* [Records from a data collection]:
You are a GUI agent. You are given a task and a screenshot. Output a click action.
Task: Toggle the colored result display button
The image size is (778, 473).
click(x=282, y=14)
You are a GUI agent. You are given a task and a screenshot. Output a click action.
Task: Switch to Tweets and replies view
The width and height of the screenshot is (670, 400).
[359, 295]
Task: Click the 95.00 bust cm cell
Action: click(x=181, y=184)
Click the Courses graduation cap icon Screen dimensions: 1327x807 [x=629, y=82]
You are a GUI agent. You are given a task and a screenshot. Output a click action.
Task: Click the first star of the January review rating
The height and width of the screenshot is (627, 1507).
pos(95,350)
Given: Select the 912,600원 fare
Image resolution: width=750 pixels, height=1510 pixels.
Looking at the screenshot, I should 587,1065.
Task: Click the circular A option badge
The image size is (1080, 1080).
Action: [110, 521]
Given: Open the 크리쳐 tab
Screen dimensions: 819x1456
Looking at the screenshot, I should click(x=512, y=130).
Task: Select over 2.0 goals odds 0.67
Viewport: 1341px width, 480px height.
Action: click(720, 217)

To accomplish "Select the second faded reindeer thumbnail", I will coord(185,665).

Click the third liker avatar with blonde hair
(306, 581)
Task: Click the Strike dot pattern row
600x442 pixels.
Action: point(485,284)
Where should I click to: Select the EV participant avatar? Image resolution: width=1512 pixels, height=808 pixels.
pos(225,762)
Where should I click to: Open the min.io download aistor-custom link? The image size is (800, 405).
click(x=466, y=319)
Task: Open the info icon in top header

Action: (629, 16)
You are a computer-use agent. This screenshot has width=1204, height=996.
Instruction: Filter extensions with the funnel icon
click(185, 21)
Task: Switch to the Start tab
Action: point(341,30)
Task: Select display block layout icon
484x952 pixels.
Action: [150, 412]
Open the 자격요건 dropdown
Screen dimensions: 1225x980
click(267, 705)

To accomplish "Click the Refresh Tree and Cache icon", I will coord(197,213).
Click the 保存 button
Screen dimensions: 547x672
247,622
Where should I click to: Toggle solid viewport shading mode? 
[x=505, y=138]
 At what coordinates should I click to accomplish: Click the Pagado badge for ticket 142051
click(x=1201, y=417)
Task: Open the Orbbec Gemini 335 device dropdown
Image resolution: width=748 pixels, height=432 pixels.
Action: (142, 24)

* [How to complete this task]:
Taking the line with "Click the third liker avatar with blonde hair" as the first, copy every line through the end of the entries above exactly, with no others.

* [Problem solution]:
Click the third liker avatar with blonde hair
(306, 581)
Task: Click the Strike dot pattern row
600x442 pixels.
Action: point(485,284)
Where should I click to: Select the EV participant avatar? Image resolution: width=1512 pixels, height=808 pixels.
pos(225,762)
Where should I click to: Open the min.io download aistor-custom link? The image size is (800, 405).
click(x=466, y=319)
Task: Open the info icon in top header

Action: (629, 16)
You are a computer-use agent. This screenshot has width=1204, height=996.
Instruction: Filter extensions with the funnel icon
click(185, 21)
Task: Switch to the Start tab
Action: point(341,30)
Task: Select display block layout icon
484x952 pixels.
Action: [150, 412]
Open the 자격요건 dropdown
Screen dimensions: 1225x980
click(267, 705)

To accomplish "Click the Refresh Tree and Cache icon", I will coord(197,213).
Click the 保存 button
Screen dimensions: 547x672
247,622
Where should I click to: Toggle solid viewport shading mode? 
[x=505, y=138]
 At what coordinates should I click to accomplish: Click the Pagado badge for ticket 142051
click(x=1201, y=417)
Task: Open the Orbbec Gemini 335 device dropdown
Image resolution: width=748 pixels, height=432 pixels.
Action: (142, 24)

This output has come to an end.